Kinetic addition of nucleophiles to η3-propargyl rhenium complexes occurs at the central carbon to produce rhenacyclobutenes

Kinetic addition of nucleophiles occurs at the center carbon of eta(3)-propargyl rhenium complexes to produce rhenacyclobutenes. Reaction of P(CH3)(3) with C5Me5(CO)(2)Re[eta(3)-CH2C=CC(CH3)(3)]+BF4- (3a) gave the metallacyclobutene C5Me5(CO)(2)ReCH2C(PMe3)=CC(CH3)(3)+BF4- (4a), which was characterized by X-ray crystallography. Malonate and acetylide nucleophiles reacted with C5Me5(CO)(2)Re[eta(3)-CH2C=CCH3]+PF6- (3b) to give metallacyclobutene complexes.
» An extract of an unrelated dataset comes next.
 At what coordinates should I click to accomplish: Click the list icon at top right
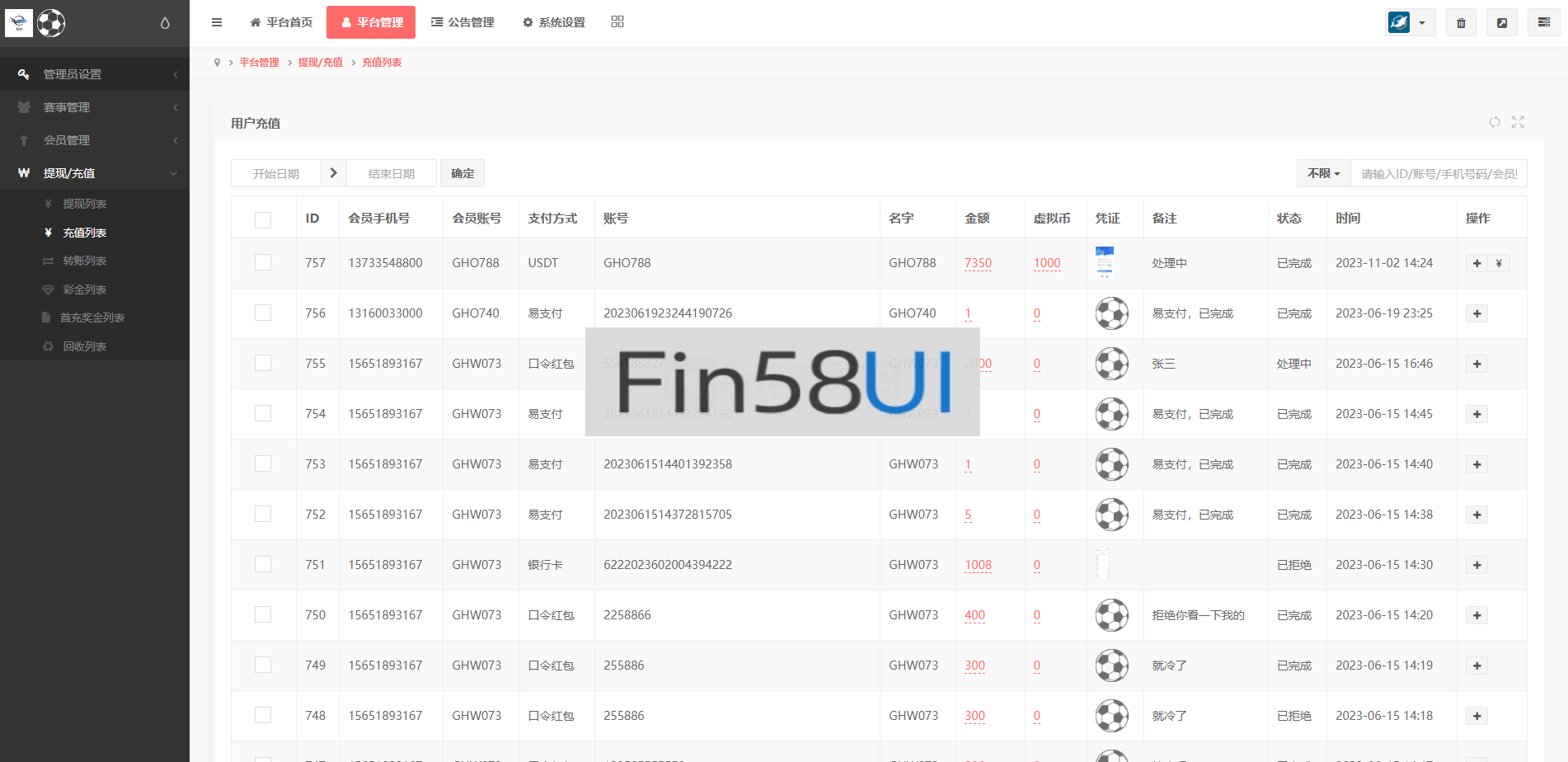pos(1543,23)
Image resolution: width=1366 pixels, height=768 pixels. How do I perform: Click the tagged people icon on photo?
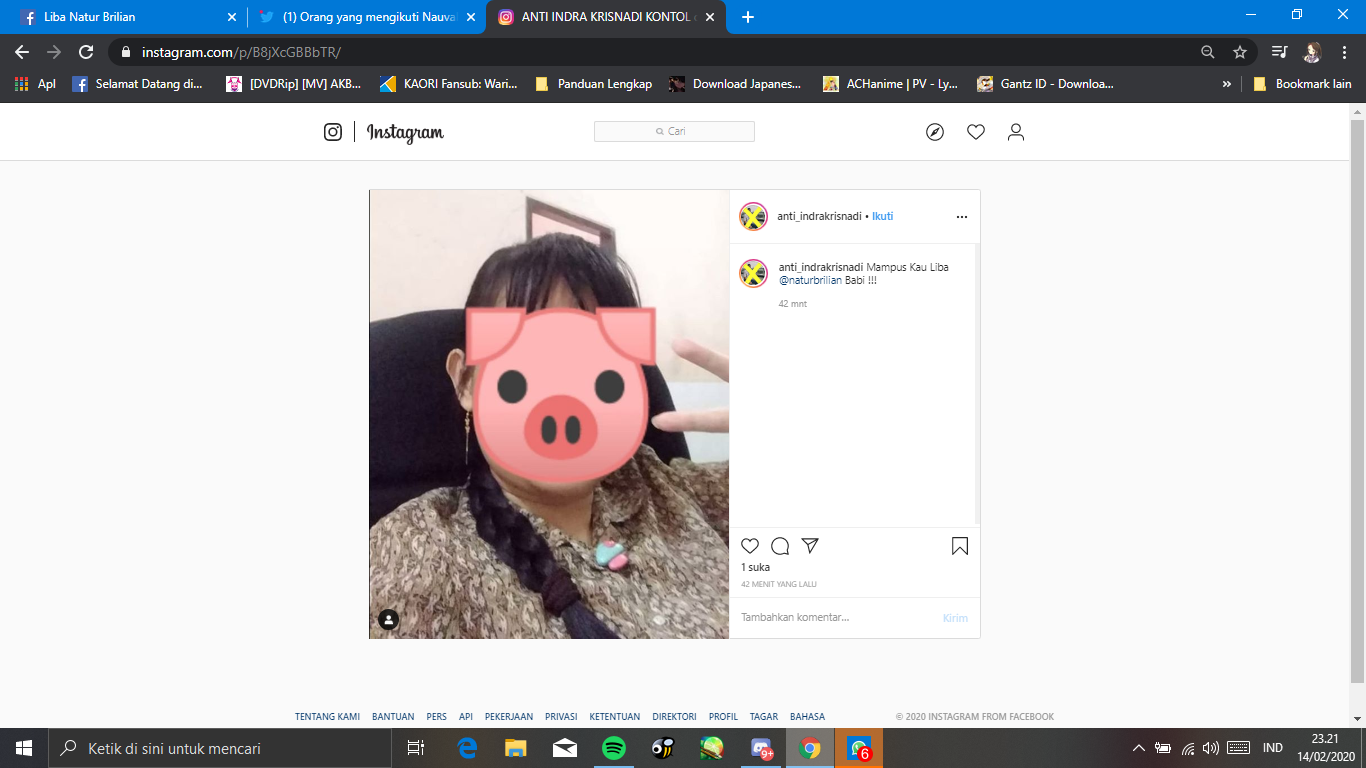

Pyridine added to the central propargyl carbon of 3b at low temperature to produce the metastable metallacyclobutene C5Me5(CO)(2)ReCH2C(NC5H5)=CCH3+PF6- (14b) which rearranged to the eta(2)-allene complex C5Me5(CO)(2)Re[eta(2)-H2C=C=C(NC5H5)CH3]+PF6- (15K) at room temperature. 4-(Dimethylamino)pyridine (DMAP) added to the central carbon of the tert-butyl-substituted eta(3)-propargyl complex 3a below -38 degrees C to give the rhenacyclobutene complex C5Me5(CO)(2)ReCH2C(NC5H4NMe2)=CC(CH3)(3)+BF4- (22a) which rearranged to the eta(2)-alkyne complex C5Me5(CO)(2)Re[eta(2)-(CH3)(3)CC=CCH2NC5H4NMe2]+BF4- (23) at room temperature, Reaction of water with C5Me5(CO)(2)Re[eta(3)-CH2C=CH]+BF4- (3c) gave the hydroxyallyl complex C5Me5(CO)(2)Re[eta(3)-CH2C(OH)CH2]+BF4- (29) by a process proposed to involve nucleophilic addition of water to the central propargyl carbon of 3c followed by protonation of the metallacyclobutene intermediate.